* YOUR ASSIGNMENT: Filter these entries so that only lines with the word "agent" remain.

* Screenshot grounding data:
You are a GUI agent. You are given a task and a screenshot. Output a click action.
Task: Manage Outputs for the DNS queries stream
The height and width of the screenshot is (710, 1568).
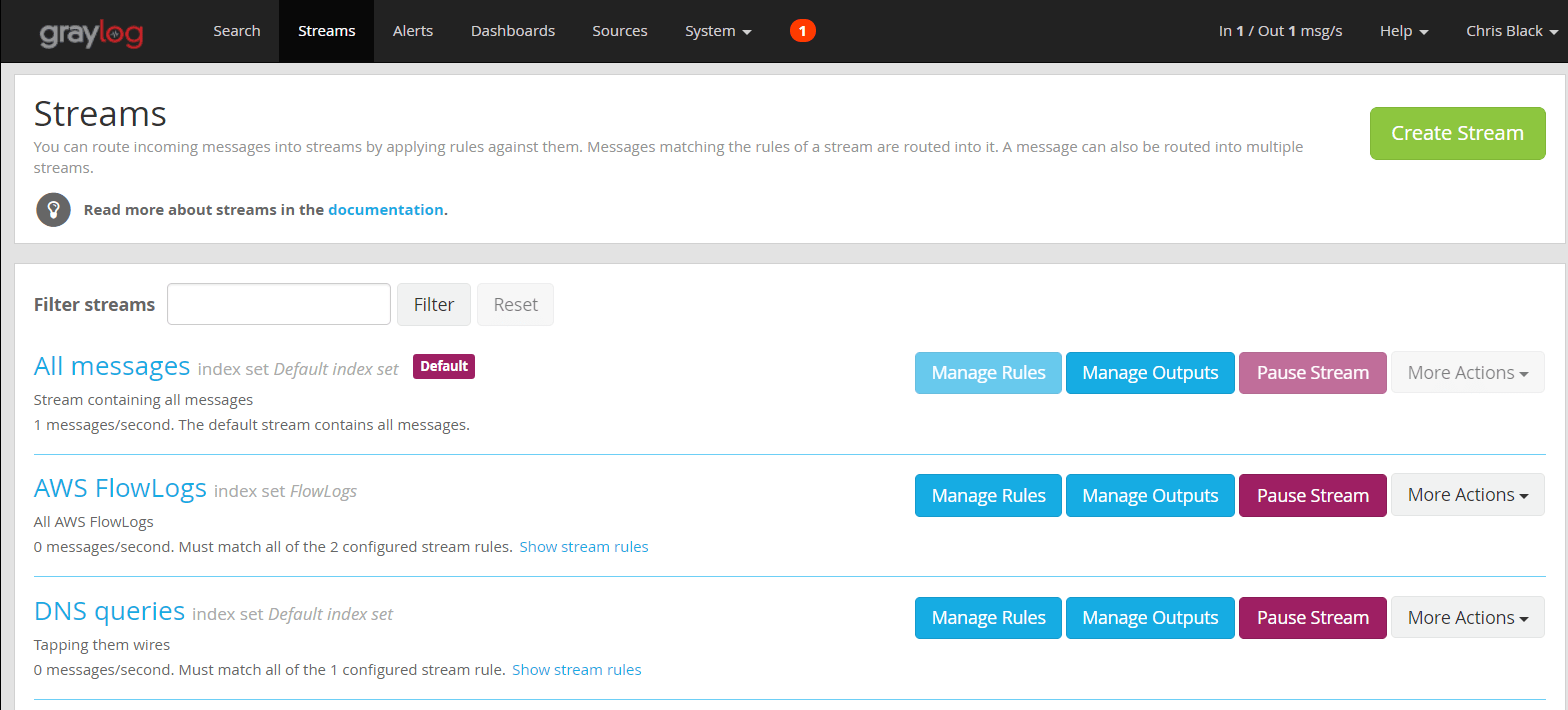1150,618
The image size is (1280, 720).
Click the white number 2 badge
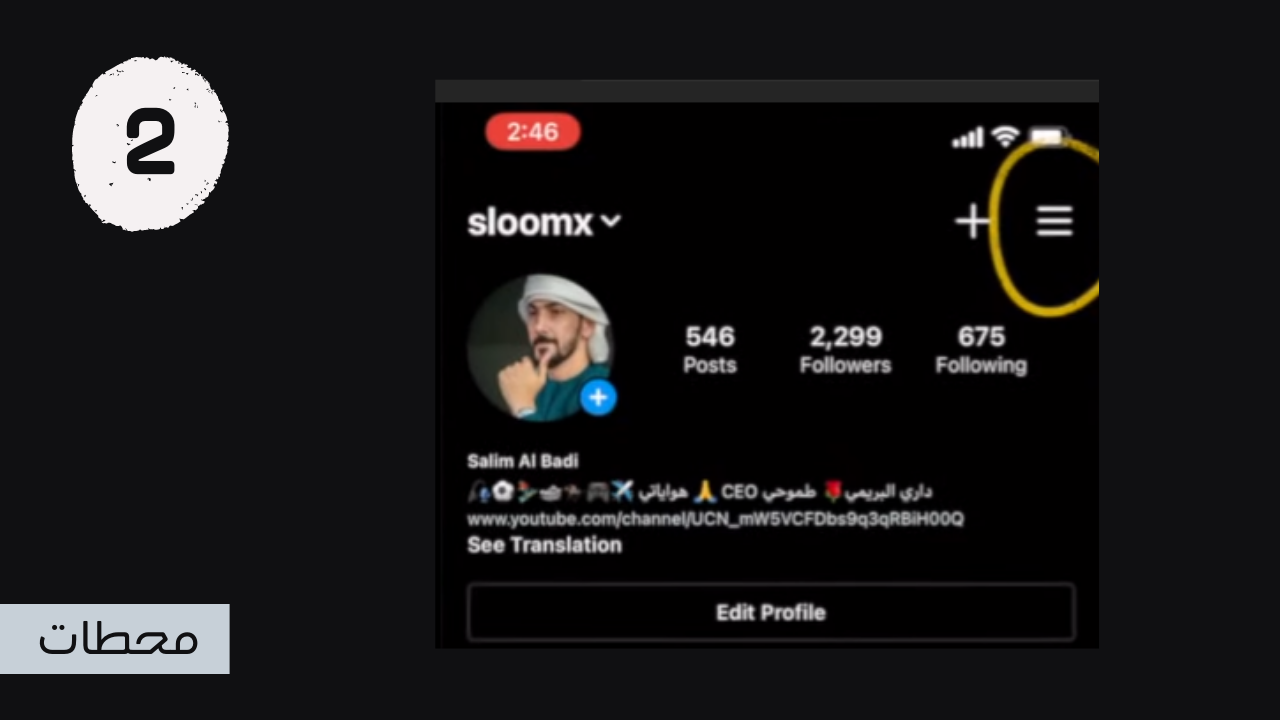click(150, 144)
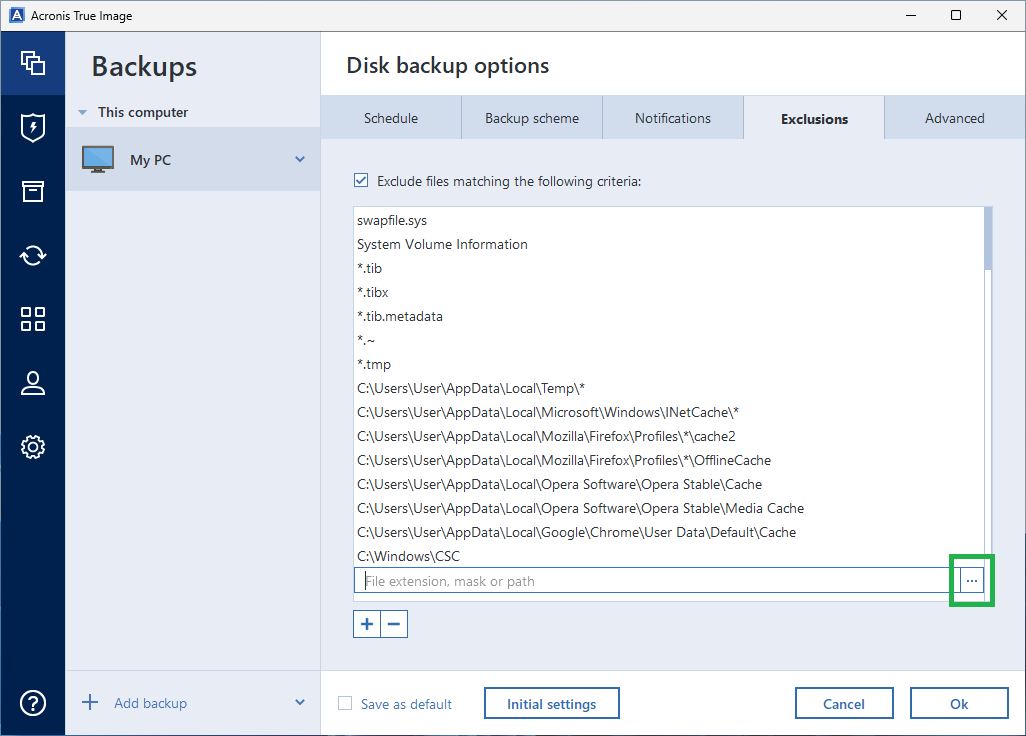Open application Settings via gear icon
1026x736 pixels.
click(x=32, y=447)
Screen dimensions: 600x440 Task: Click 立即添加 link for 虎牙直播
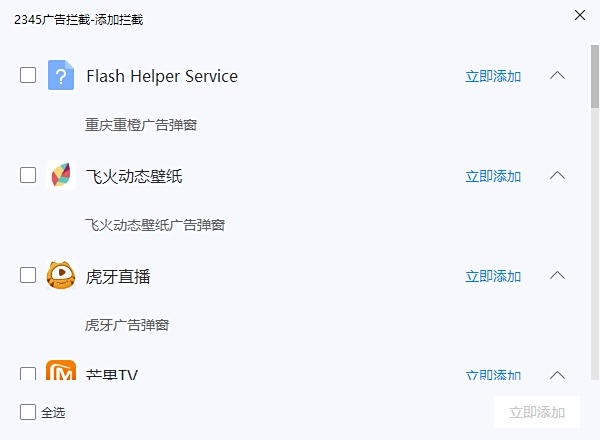pos(493,276)
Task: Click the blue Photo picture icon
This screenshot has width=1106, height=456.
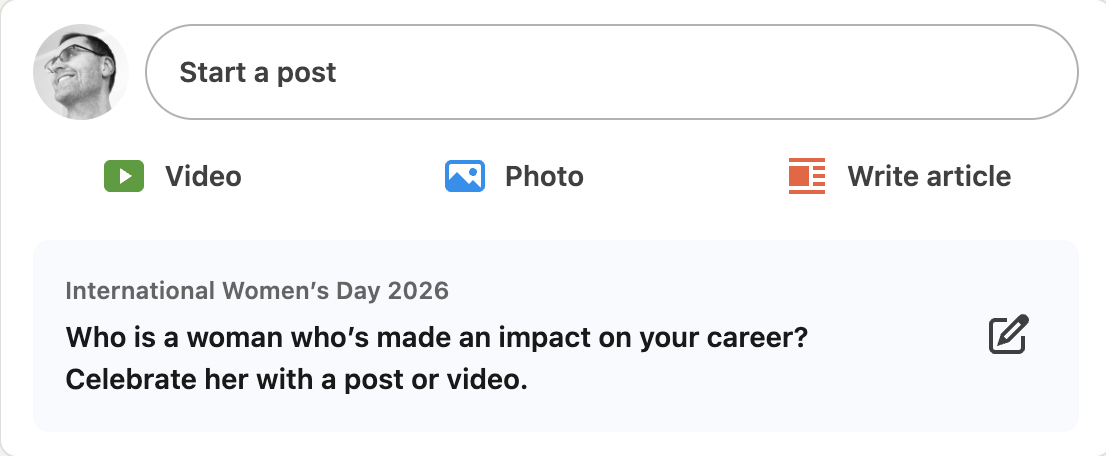Action: coord(464,177)
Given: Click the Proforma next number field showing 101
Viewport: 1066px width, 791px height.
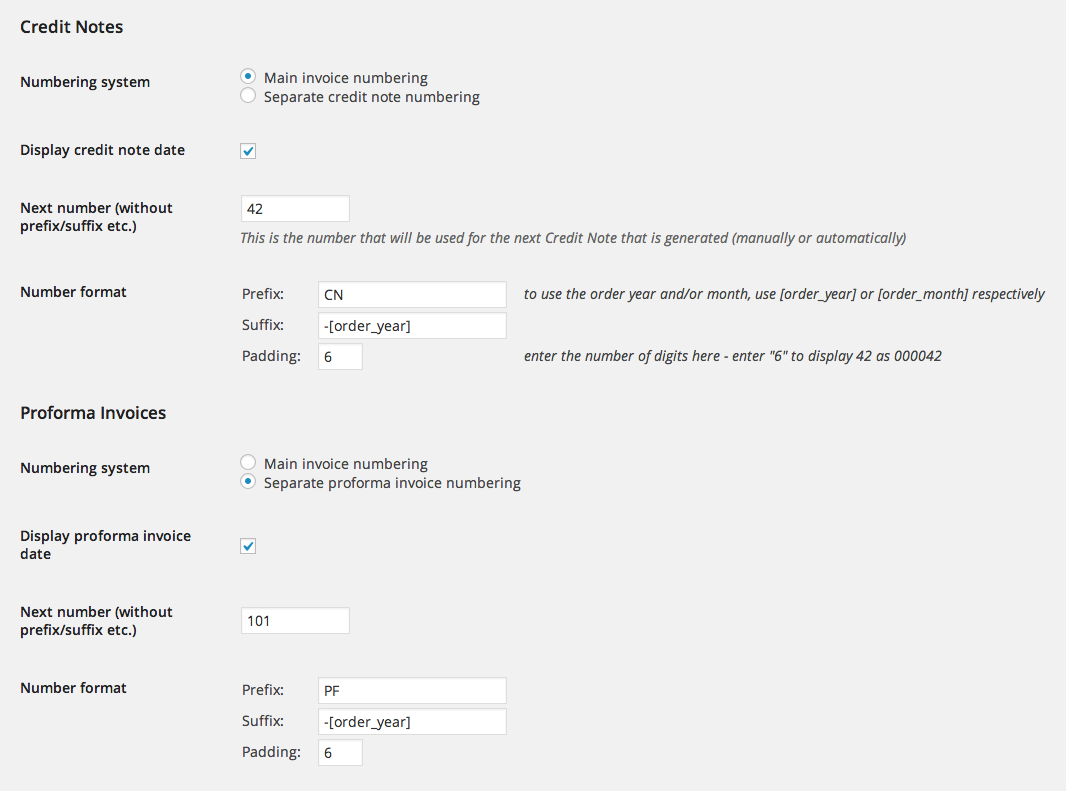Looking at the screenshot, I should point(295,620).
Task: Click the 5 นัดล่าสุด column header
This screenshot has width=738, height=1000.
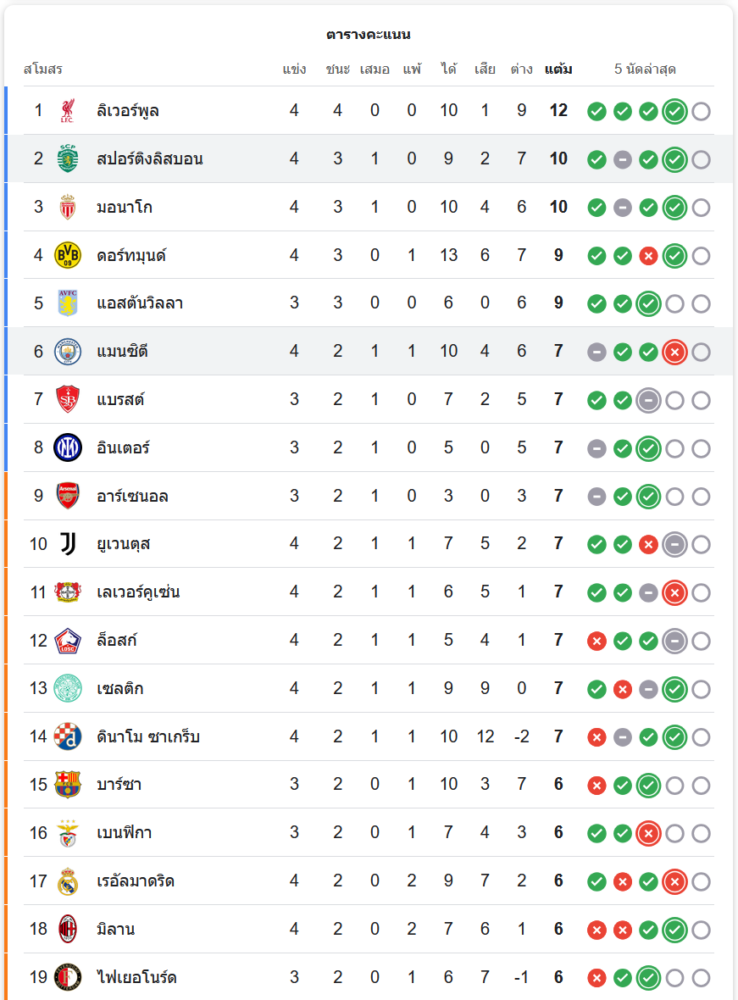Action: tap(645, 69)
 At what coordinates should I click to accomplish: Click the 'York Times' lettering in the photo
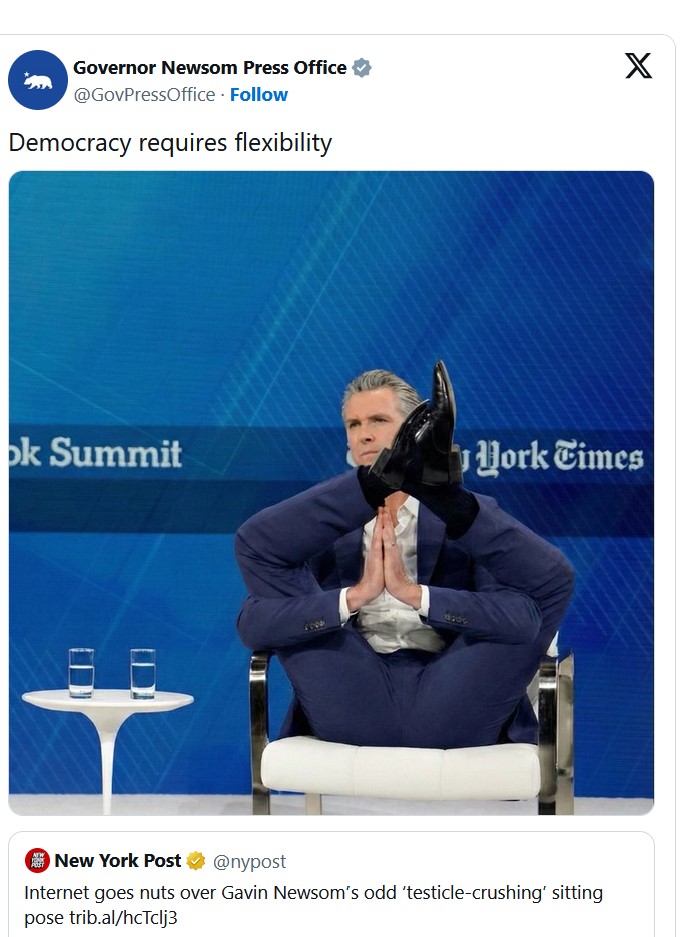pyautogui.click(x=560, y=457)
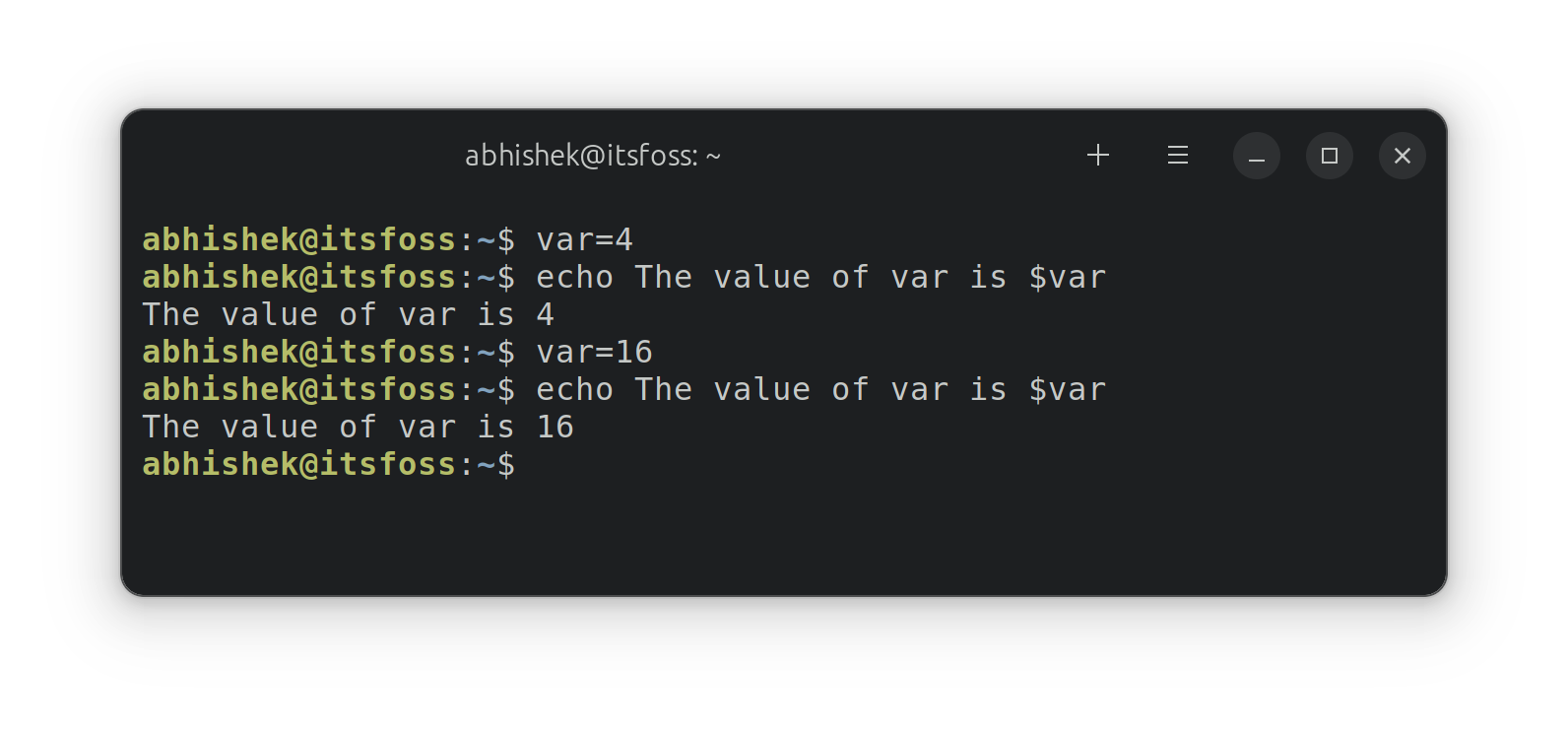Click the dollar sign of the last prompt
Screen dimensions: 1568x729
click(x=508, y=464)
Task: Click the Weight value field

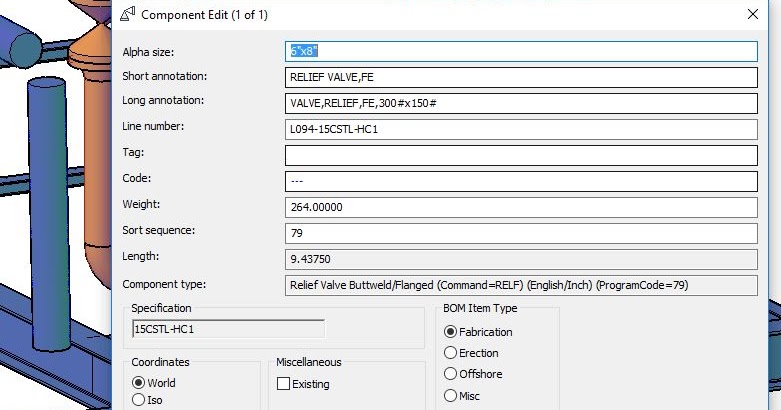Action: [520, 207]
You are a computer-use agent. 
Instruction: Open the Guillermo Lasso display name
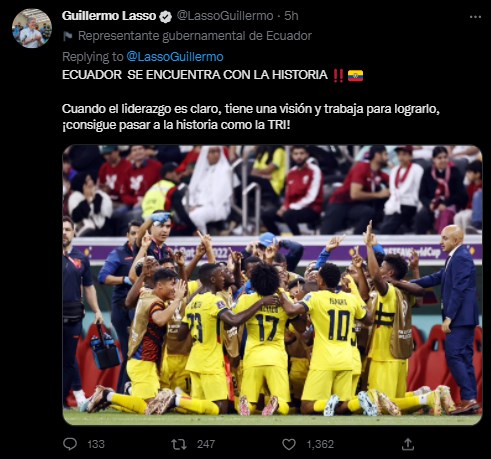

* EXPECTED OUTPUT:
You are a GUI agent. You are given a task and a screenshot. Output a click action.
You are a computer-use agent. 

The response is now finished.